ブッシュ大統領は先に、国務省、国防総省(ペンタゴン)、国家安全保障会議、中央情報局(CIA)に対し、ファルージャ包囲作戦以来の戦況、及び現在までの治安悪化の原因を報告書として提出するよう求めた。
報告書によると、武装勢力は、兵器の取り扱いに習熟し、米軍に対し、軍備かつ人的損害をもたらすに十分な能力を備えた戦闘集団とみなされ、双方の衝突によって、本格的な戦争の局面に突入していると指摘している。
今月、イラクの中・南部などで起きた衝突で、最初の10日間に連合軍が被った人的損害は、第一次集計で、死者が389人という。しかし、イラク占領軍のキミット准将は死者数をわずか70人と見積もっており、報告書の数との乖離が目立つ。
行方不明者や拉致された者は死者とは見なしていないが、行方不明者の数は約280人である。連合軍の負傷者数は1200人。その内訳は、900人が重傷、100人が中傷、200人が軽傷である。
▽シリア、イランからの戦士の流入
シリアは、イラクの“テロリスト”への支援という形で危険な役割を演じている。シリアは多数のアラブ人志願戦士を占領軍との戦いに投入している。彼ら志願戦士は日増しに数を増し、2000人以上のアラブ・イスラム戦士が、ファルージャ包囲から最初の数日間にイラクに入ったといわれる。
彼らは、イラク−シリアの通常の国境出入り口から入ってくるだけでなく、砂漠や山岳地帯の秘密の入り口からも入ってくる。ある偵察機がこの状況を記録している。

| 提供資料 |

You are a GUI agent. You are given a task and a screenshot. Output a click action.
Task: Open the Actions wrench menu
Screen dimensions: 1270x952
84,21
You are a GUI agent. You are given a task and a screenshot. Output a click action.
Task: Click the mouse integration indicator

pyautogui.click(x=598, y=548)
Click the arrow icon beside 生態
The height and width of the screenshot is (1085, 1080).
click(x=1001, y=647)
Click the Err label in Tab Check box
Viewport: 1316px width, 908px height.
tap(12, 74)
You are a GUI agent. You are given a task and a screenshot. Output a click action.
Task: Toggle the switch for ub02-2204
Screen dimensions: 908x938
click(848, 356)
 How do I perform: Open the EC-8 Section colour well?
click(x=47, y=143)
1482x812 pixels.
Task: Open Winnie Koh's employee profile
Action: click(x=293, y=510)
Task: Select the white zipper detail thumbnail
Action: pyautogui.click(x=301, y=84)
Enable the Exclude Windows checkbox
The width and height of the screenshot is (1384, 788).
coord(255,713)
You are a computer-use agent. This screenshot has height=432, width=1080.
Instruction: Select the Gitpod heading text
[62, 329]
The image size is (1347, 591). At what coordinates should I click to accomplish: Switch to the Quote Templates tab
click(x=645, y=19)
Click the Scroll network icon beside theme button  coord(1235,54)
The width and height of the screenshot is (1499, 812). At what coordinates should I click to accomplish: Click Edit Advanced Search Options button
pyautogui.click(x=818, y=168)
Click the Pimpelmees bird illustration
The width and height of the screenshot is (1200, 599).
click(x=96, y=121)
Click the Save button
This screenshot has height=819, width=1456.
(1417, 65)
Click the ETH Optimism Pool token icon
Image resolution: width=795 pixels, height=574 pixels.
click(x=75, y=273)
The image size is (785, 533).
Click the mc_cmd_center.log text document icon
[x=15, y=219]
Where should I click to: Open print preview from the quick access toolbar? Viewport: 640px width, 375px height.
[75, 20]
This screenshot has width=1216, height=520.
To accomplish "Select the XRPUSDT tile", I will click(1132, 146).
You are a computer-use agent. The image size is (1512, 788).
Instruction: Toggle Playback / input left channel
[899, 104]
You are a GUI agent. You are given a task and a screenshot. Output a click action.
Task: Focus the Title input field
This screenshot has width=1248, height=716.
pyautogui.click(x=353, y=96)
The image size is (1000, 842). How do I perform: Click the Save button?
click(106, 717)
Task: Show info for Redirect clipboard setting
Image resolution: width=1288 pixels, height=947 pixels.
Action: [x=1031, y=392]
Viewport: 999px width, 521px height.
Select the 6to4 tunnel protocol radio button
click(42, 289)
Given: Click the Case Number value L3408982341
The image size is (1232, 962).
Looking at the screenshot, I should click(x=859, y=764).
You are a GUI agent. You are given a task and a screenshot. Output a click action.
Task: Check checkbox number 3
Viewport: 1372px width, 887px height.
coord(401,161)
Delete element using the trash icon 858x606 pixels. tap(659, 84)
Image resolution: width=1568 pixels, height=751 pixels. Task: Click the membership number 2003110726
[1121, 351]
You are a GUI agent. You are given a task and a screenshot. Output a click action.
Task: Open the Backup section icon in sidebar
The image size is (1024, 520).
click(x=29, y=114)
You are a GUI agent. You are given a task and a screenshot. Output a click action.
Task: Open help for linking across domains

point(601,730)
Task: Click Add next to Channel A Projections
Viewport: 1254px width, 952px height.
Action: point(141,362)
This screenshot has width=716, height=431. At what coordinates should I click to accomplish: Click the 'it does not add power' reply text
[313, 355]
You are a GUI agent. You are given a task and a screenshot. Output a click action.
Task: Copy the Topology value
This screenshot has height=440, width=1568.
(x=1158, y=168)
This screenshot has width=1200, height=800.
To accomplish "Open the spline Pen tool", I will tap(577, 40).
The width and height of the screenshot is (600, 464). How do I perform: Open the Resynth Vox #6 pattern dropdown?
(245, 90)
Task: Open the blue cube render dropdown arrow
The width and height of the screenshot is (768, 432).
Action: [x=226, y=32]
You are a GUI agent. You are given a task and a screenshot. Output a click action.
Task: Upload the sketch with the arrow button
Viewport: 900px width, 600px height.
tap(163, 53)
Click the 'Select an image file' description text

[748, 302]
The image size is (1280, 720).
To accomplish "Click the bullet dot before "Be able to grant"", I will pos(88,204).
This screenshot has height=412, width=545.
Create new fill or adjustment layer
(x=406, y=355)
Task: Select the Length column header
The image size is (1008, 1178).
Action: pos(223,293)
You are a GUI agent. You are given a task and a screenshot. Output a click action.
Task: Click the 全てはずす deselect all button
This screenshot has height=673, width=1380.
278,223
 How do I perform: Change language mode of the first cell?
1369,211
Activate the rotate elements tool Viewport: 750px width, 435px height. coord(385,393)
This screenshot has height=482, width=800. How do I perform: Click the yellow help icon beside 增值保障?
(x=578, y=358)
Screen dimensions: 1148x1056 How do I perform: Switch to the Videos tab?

| 課題文 A |
次の記述(i)〜(iii)がそれぞれ本文の内容と合致するかを判定してください。各記述について「はい」か「いいえ」で答え、判断の決め手となる本文の語句を一字一句変えずに引用してください。
(i) キミット准将は、連合軍の死者数を70人と見積もっている。
(ii) 連合軍の負傷者のうち、重傷者は200人である。
(iii) 行方不明者や拉致された者は、死者の数に含められている。
| 課題文 B |
本文のうち、「報告書によると、武装勢力は、」という語句を含むところから書き始め、「機がこの状況を記録している。」という語句まで写したところで終えて、その範囲を原文どおりに複写してください。

| 解答全文 A |
(i) はい。「イラク占領軍のキミット准将は死者数をわずか70人と見積もっており」
(ii) いいえ。「900人が重傷」
(iii) いいえ。「行方不明者や拉致された者は死者とは見なしていないが」

| 解答全文 B |
報告書によると、武装勢力は、兵器の取り扱いに習熟し、米軍に対し、軍備かつ人的損害をもたらすに十分な能力を備えた戦闘集団とみなされ、双方の衝突によって、本格的な戦争の局面に突入していると指摘している。
今月、イラクの中・南部などで起きた衝突で、最初の10日間に連合軍が被った人的損害は、第一次集計で、死者が389人という。しかし、イラク占領軍のキミット准将は死者数をわずか70人と見積もっており、報告書の数との乖離が目立つ。
行方不明者や拉致された者は死者とは見なしていないが、行方不明者の数は約280人である。連合軍の負傷者数は1200人。その内訳は、900人が重傷、100人が中傷、200人が軽傷である。
▽シリア、イランからの戦士の流入
シリアは、イラクの“テロリスト”への支援という形で危険な役割を演じている。シリアは多数のアラブ人志願戦士を占領軍との戦いに投入している。彼ら志願戦士は日増しに数を増し、2000人以上のアラブ・イスラム戦士が、ファルージャ包囲から最初の数日間にイラクに入ったといわれる。
彼らは、イラク−シリアの通常の国境出入り口から入ってくるだけでなく、砂漠や山岳地帯の秘密の入り口からも入ってくる。ある偵察機がこの状況を記録している。